Anthony Greco, 18, of Cheektowaga, N.Y., was charged with violating the CAN-SPAM Act, threatening to cause damage to computers with the intent to extort and causing damage to a protected computer. If convicted of all three offenses, Greco faces a maximum possible penalty of 18 years in federal prison.
Greco is accused of sending approximately 1.5 million spim messages to the users of Los Angeles-based MySpace.com, an online community catering to teenagers. The unsolicited messages were mostly advertisements for mortgage refinancing and adult pornography.
According to the U.S. attorney for the central district of California, after Greco sent the spim, he contacted MySpace officials, took responsibility for the spim flood and proposed he be given exclusive rights to send commercial messages to MySpace users.

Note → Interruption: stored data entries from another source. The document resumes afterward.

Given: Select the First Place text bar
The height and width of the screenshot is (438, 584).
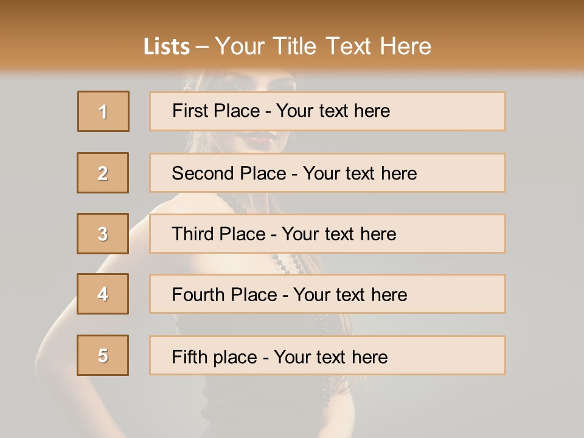Looking at the screenshot, I should 327,111.
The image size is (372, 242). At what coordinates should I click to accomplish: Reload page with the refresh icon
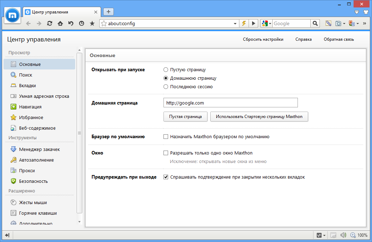[50, 24]
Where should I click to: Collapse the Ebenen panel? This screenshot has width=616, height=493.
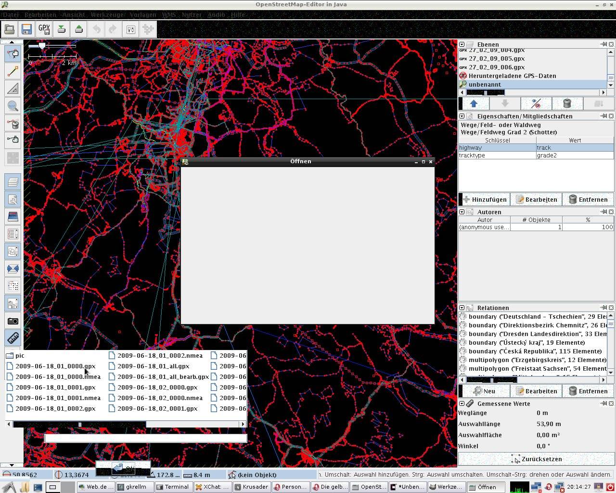(x=462, y=44)
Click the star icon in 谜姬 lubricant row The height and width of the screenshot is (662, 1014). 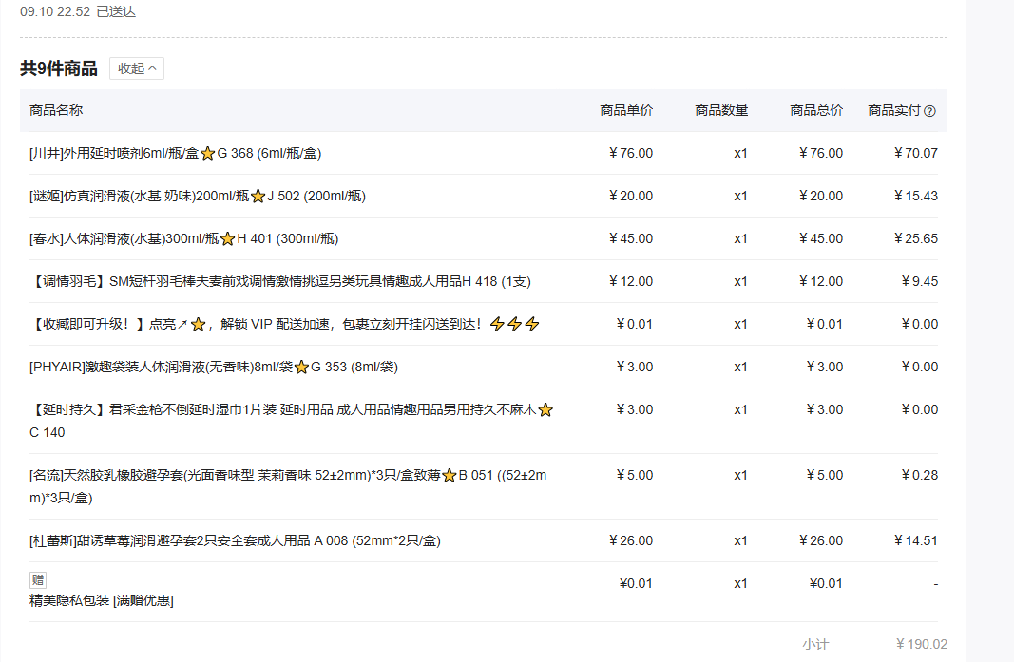[258, 197]
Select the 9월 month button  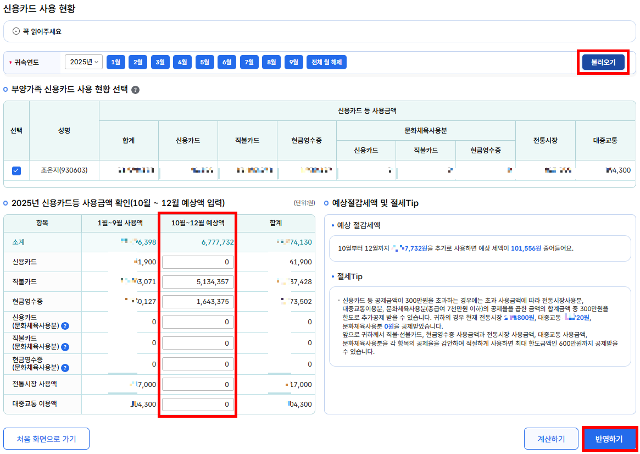293,62
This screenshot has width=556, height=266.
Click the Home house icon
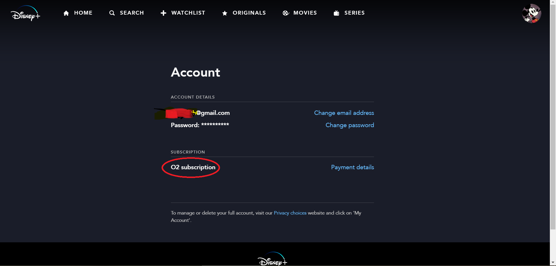tap(66, 13)
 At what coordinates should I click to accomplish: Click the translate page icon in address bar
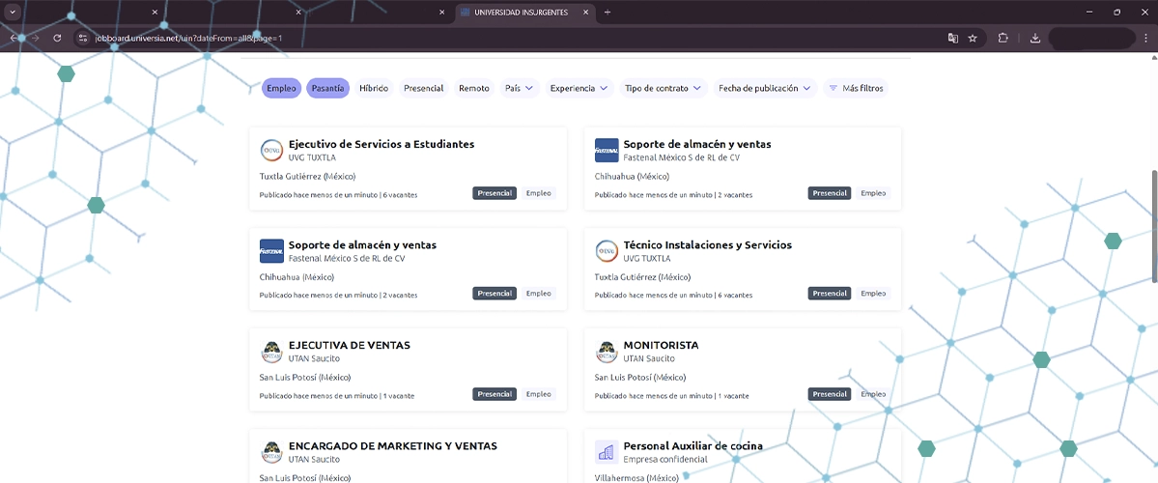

He also offered to protect MySpace.com against other spam advertisers for $150 per day.
When MySpace did not respond, Greco threatened to show other advertisers how to send messages to MySpace.com users. In his messages, Greco noted that sharing his knowledge would "open a Pandora's box of spam" on MySpace.com's computer system and potentially take MySpace.com offline.
The threatening e-mail eventually led to several telephone calls between Greco and MySpace. Greco agreed to travel to Los Angeles to further discuss the matter. Upon landing in Los Angeles on Feb. 16, he was arrested by members of the U.S. Secret Service and the Los Angeles Police Department.
After a detention hearing Thursday morning, Greco was released on $25,000 bond. His next court appearance will be a March 21 arraignment in Los Angeles.
Like spamming, spimming involves sending messages to users without their consent. While spam is sent to e-mail inboxes, spim specifically targets instant messages or chat room users.
According to a recent survey by the Pew Internet & American Life Project, almost a third of all instant message users have received spim. Pew said that translates into approximately 17 million Americans.
The Pew survey results show that younger Internet users are most likely to use instant messaging and, therefore, are the most likely users to receive spim. Fully 39 percent of those under 30 who use instant messaging have gotten spim. By comparison, 27 percent of the IM users between 30-49 have gotten spim.